─── RECORDED DATA ───

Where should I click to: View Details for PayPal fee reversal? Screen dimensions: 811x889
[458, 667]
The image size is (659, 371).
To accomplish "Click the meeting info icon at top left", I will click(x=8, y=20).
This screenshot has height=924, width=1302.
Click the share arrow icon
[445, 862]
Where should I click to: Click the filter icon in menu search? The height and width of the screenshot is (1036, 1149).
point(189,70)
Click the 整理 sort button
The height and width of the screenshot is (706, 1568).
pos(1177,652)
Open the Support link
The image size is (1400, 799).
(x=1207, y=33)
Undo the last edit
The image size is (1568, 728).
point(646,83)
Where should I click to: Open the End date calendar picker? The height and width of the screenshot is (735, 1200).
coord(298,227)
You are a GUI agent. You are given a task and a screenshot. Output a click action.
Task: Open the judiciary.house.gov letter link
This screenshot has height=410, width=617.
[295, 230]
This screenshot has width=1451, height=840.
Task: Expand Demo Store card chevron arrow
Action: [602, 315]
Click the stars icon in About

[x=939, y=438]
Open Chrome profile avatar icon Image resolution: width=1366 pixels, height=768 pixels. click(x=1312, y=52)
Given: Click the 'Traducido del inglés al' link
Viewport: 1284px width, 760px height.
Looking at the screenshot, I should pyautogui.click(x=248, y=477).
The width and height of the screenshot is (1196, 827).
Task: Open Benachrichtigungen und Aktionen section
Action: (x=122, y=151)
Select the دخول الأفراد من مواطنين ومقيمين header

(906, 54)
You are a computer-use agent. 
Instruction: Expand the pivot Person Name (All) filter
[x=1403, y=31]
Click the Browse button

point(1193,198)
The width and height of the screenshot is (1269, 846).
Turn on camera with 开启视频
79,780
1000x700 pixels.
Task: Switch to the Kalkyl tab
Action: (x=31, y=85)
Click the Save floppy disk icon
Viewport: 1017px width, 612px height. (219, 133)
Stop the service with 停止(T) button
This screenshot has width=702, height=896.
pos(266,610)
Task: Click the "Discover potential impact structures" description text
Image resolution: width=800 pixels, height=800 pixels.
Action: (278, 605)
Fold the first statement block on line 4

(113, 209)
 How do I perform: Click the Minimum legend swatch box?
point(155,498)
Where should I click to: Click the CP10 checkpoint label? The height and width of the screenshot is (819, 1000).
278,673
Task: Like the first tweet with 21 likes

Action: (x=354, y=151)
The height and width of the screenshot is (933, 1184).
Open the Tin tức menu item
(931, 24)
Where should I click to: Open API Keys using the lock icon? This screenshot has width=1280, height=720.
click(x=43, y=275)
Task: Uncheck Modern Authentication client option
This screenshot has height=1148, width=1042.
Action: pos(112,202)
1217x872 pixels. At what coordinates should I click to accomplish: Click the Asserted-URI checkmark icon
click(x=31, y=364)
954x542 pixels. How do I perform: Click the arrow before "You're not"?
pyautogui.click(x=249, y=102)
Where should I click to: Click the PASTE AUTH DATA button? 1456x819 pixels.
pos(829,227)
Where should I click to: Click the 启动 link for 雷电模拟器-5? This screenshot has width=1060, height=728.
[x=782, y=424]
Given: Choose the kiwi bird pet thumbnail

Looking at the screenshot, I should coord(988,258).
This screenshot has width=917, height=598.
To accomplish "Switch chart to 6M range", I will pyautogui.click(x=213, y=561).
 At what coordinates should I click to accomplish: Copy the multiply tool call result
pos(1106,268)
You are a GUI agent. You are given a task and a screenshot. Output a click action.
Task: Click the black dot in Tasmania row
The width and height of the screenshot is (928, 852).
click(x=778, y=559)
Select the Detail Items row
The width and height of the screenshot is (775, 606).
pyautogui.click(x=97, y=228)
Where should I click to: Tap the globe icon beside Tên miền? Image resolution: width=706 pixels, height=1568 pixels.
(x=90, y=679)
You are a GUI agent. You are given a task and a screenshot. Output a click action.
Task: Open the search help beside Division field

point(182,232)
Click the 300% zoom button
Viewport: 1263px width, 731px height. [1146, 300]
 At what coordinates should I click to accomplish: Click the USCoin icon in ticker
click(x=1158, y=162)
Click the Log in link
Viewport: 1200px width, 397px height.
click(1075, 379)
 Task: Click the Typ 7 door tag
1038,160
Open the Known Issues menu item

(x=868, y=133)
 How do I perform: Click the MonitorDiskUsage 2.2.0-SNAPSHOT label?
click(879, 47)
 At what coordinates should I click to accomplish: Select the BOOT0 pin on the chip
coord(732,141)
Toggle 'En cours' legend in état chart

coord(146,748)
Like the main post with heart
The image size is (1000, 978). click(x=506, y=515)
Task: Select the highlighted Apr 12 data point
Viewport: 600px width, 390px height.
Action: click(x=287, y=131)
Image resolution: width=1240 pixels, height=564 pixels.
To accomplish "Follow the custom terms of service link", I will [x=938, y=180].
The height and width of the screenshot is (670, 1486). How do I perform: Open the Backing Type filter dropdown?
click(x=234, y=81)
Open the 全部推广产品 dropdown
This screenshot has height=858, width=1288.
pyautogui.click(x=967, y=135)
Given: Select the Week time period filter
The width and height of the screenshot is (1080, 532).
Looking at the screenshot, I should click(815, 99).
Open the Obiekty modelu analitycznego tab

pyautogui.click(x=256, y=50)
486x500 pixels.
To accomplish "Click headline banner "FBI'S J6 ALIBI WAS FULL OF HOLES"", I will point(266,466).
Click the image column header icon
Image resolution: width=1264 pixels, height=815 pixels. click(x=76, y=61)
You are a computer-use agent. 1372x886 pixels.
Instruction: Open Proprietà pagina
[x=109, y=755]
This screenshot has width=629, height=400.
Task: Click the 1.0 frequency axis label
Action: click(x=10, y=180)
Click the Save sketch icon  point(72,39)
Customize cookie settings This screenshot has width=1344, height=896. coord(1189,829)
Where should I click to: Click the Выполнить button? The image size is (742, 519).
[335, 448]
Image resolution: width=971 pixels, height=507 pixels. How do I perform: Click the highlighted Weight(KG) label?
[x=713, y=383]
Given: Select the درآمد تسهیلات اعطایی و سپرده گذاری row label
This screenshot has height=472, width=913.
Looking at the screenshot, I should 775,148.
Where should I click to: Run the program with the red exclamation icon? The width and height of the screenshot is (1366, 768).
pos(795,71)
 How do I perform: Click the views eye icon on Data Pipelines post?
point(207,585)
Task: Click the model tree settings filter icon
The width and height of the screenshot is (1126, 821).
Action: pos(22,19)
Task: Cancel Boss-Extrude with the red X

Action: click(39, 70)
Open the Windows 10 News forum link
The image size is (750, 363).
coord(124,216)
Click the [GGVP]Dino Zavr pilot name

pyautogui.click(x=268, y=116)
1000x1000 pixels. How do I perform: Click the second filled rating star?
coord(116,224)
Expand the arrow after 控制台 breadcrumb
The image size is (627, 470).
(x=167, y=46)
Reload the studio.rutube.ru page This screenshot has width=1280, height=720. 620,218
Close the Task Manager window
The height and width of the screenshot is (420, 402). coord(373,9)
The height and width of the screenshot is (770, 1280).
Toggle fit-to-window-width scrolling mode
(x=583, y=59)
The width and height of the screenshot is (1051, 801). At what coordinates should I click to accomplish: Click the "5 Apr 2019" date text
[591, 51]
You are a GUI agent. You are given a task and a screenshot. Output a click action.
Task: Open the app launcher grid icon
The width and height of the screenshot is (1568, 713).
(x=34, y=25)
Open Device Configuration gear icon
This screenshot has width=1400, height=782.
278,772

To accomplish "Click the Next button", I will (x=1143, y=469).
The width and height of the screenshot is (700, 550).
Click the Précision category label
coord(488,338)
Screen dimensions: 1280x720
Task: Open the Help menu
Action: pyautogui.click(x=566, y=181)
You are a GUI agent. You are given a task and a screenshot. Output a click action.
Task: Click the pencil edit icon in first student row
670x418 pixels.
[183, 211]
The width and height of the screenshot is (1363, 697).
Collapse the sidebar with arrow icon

───

### WORK TASK:
Would you transcribe the listing word for word?

### ANSWER TO THE PROBLEM:
Where should I click to: View Details for PayPal fee reversal? Screen dimensions: 811x889
[458, 667]
The image size is (659, 371).
To accomplish "Click the meeting info icon at top left", I will click(x=8, y=20).
This screenshot has height=924, width=1302.
Click the share arrow icon
[445, 862]
Where should I click to: Click the filter icon in menu search? The height and width of the screenshot is (1036, 1149).
point(189,70)
Click the 整理 sort button
The height and width of the screenshot is (706, 1568).
pos(1177,652)
Open the Support link
The image size is (1400, 799).
(x=1207, y=33)
Undo the last edit
The image size is (1568, 728).
point(646,83)
Where should I click to: Open the End date calendar picker? The height and width of the screenshot is (735, 1200).
coord(298,227)
You are a GUI agent. You are given a task and a screenshot. Output a click action.
Task: Open the judiciary.house.gov letter link
This screenshot has height=410, width=617.
[295, 230]
This screenshot has width=1451, height=840.
Task: Expand Demo Store card chevron arrow
Action: [602, 315]
Click the stars icon in About

[x=939, y=438]
Open Chrome profile avatar icon Image resolution: width=1366 pixels, height=768 pixels. click(x=1312, y=52)
Given: Click the 'Traducido del inglés al' link
Viewport: 1284px width, 760px height.
Looking at the screenshot, I should pyautogui.click(x=248, y=477).
The width and height of the screenshot is (1196, 827).
Task: Open Benachrichtigungen und Aktionen section
Action: (x=122, y=151)
Select the دخول الأفراد من مواطنين ومقيمين header

(906, 54)
You are a computer-use agent. 
Instruction: Expand the pivot Person Name (All) filter
[x=1403, y=31]
Click the Browse button

point(1193,198)
The width and height of the screenshot is (1269, 846).
Turn on camera with 开启视频
79,780
1000x700 pixels.
Task: Switch to the Kalkyl tab
Action: (x=31, y=85)
Click the Save floppy disk icon
Viewport: 1017px width, 612px height. (219, 133)
Stop the service with 停止(T) button
This screenshot has width=702, height=896.
pos(266,610)
Task: Click the "Discover potential impact structures" description text
Image resolution: width=800 pixels, height=800 pixels.
Action: (278, 605)
Fold the first statement block on line 4

(113, 209)
 How do I perform: Click the Minimum legend swatch box?
point(155,498)
Where should I click to: Click the CP10 checkpoint label? The height and width of the screenshot is (819, 1000).
278,673
Task: Like the first tweet with 21 likes

Action: (x=354, y=151)
The height and width of the screenshot is (933, 1184).
Open the Tin tức menu item
(931, 24)
Where should I click to: Open API Keys using the lock icon? This screenshot has width=1280, height=720.
click(x=43, y=275)
Task: Uncheck Modern Authentication client option
This screenshot has height=1148, width=1042.
Action: pos(112,202)
1217x872 pixels. At what coordinates should I click to accomplish: Click the Asserted-URI checkmark icon
click(x=31, y=364)
954x542 pixels. How do I perform: Click the arrow before "You're not"?
pyautogui.click(x=249, y=102)
Where should I click to: Click the PASTE AUTH DATA button? 1456x819 pixels.
pos(829,227)
Where should I click to: Click the 启动 link for 雷电模拟器-5? This screenshot has width=1060, height=728.
[x=782, y=424]
Given: Choose the kiwi bird pet thumbnail

Looking at the screenshot, I should coord(988,258).
This screenshot has width=917, height=598.
To accomplish "Switch chart to 6M range", I will pyautogui.click(x=213, y=561).
 At what coordinates should I click to accomplish: Copy the multiply tool call result
pos(1106,268)
You are a GUI agent. You are given a task and a screenshot. Output a click action.
Task: Click the black dot in Tasmania row
The width and height of the screenshot is (928, 852).
click(x=778, y=559)
Select the Detail Items row
The width and height of the screenshot is (775, 606).
pyautogui.click(x=97, y=228)
Where should I click to: Tap the globe icon beside Tên miền? Image resolution: width=706 pixels, height=1568 pixels.
(x=90, y=679)
You are a GUI agent. You are given a task and a screenshot. Output a click action.
Task: Open the search help beside Division field

point(182,232)
Click the 300% zoom button
Viewport: 1263px width, 731px height. [1146, 300]
 At what coordinates should I click to accomplish: Click the USCoin icon in ticker
click(x=1158, y=162)
Click the Log in link
Viewport: 1200px width, 397px height.
click(1075, 379)
 Task: Click the Typ 7 door tag
1038,160
Open the Known Issues menu item

(x=868, y=133)
 How do I perform: Click the MonitorDiskUsage 2.2.0-SNAPSHOT label?
click(879, 47)
 At what coordinates should I click to accomplish: Select the BOOT0 pin on the chip
coord(732,141)
Toggle 'En cours' legend in état chart

coord(146,748)
Like the main post with heart
The image size is (1000, 978). click(x=506, y=515)
Task: Select the highlighted Apr 12 data point
Viewport: 600px width, 390px height.
Action: click(x=287, y=131)
Image resolution: width=1240 pixels, height=564 pixels.
To accomplish "Follow the custom terms of service link", I will [x=938, y=180].
The height and width of the screenshot is (670, 1486). How do I perform: Open the Backing Type filter dropdown?
click(x=234, y=81)
Open the 全部推广产品 dropdown
This screenshot has height=858, width=1288.
pyautogui.click(x=967, y=135)
Given: Select the Week time period filter
The width and height of the screenshot is (1080, 532).
Looking at the screenshot, I should click(815, 99).
Open the Obiekty modelu analitycznego tab

pyautogui.click(x=256, y=50)
486x500 pixels.
To accomplish "Click headline banner "FBI'S J6 ALIBI WAS FULL OF HOLES"", I will point(266,466).
Click the image column header icon
Image resolution: width=1264 pixels, height=815 pixels. click(x=76, y=61)
You are a computer-use agent. 1372x886 pixels.
Instruction: Open Proprietà pagina
[x=109, y=755]
This screenshot has width=629, height=400.
Task: Click the 1.0 frequency axis label
Action: click(x=10, y=180)
Click the Save sketch icon  point(72,39)
Customize cookie settings This screenshot has width=1344, height=896. coord(1189,829)
Where should I click to: Click the Выполнить button? The image size is (742, 519).
[335, 448]
Image resolution: width=971 pixels, height=507 pixels. How do I perform: Click the highlighted Weight(KG) label?
[x=713, y=383]
Given: Select the درآمد تسهیلات اعطایی و سپرده گذاری row label
This screenshot has height=472, width=913.
Looking at the screenshot, I should 775,148.
Where should I click to: Run the program with the red exclamation icon? The width and height of the screenshot is (1366, 768).
pos(795,71)
 How do I perform: Click the views eye icon on Data Pipelines post?
point(207,585)
Task: Click the model tree settings filter icon
The width and height of the screenshot is (1126, 821).
Action: pos(22,19)
Task: Cancel Boss-Extrude with the red X

Action: click(39, 70)
Open the Windows 10 News forum link
The image size is (750, 363).
coord(124,216)
Click the [GGVP]Dino Zavr pilot name

pyautogui.click(x=268, y=116)
1000x1000 pixels. How do I perform: Click the second filled rating star?
coord(116,224)
Expand the arrow after 控制台 breadcrumb
The image size is (627, 470).
(x=167, y=46)
Reload the studio.rutube.ru page This screenshot has width=1280, height=720. 620,218
Close the Task Manager window
The height and width of the screenshot is (420, 402). coord(373,9)
The height and width of the screenshot is (770, 1280).
Toggle fit-to-window-width scrolling mode
(x=583, y=59)
The width and height of the screenshot is (1051, 801). At what coordinates should I click to accomplish: Click the "5 Apr 2019" date text
[591, 51]
You are a GUI agent. You are given a task and a screenshot. Output a click action.
Task: Open the app launcher grid icon
The width and height of the screenshot is (1568, 713).
(x=34, y=25)
Open Device Configuration gear icon
This screenshot has width=1400, height=782.
278,772

To accomplish "Click the Next button", I will (x=1143, y=469).
The width and height of the screenshot is (700, 550).
Click the Précision category label
coord(488,338)
Screen dimensions: 1280x720
Task: Open the Help menu
Action: pyautogui.click(x=566, y=181)
You are a GUI agent. You are given a task and a screenshot. Output a click action.
Task: Click the pencil edit icon in first student row
670x418 pixels.
[183, 211]
The width and height of the screenshot is (1363, 697).
Collapse the sidebar with arrow icon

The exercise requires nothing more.